■ WORK ITEM ■
Go through the listing and state how many lines hold the string "computer". Nothing else is needed.

#####

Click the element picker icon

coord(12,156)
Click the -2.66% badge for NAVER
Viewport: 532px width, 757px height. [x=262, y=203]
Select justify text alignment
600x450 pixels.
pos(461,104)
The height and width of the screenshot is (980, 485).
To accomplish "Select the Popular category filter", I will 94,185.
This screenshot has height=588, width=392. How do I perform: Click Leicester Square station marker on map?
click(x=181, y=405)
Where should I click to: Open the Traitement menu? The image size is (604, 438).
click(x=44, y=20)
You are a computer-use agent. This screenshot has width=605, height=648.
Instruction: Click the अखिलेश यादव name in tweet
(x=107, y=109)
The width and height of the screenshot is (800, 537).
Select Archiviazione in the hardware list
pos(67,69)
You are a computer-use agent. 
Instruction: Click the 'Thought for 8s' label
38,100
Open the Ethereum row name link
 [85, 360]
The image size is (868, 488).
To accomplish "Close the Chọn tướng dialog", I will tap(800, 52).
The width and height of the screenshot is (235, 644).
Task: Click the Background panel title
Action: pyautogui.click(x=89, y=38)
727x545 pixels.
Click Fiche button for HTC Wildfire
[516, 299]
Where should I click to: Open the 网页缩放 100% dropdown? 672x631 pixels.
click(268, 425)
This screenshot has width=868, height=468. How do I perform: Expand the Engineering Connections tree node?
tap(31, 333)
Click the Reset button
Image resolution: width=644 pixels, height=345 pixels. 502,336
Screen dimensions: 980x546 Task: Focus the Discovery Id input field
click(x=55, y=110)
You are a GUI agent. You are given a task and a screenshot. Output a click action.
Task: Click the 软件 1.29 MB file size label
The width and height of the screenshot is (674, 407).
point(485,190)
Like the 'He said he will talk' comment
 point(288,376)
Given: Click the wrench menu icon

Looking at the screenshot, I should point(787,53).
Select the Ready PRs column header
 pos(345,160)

#####

■ ANSWER TO THIS TASK ■
2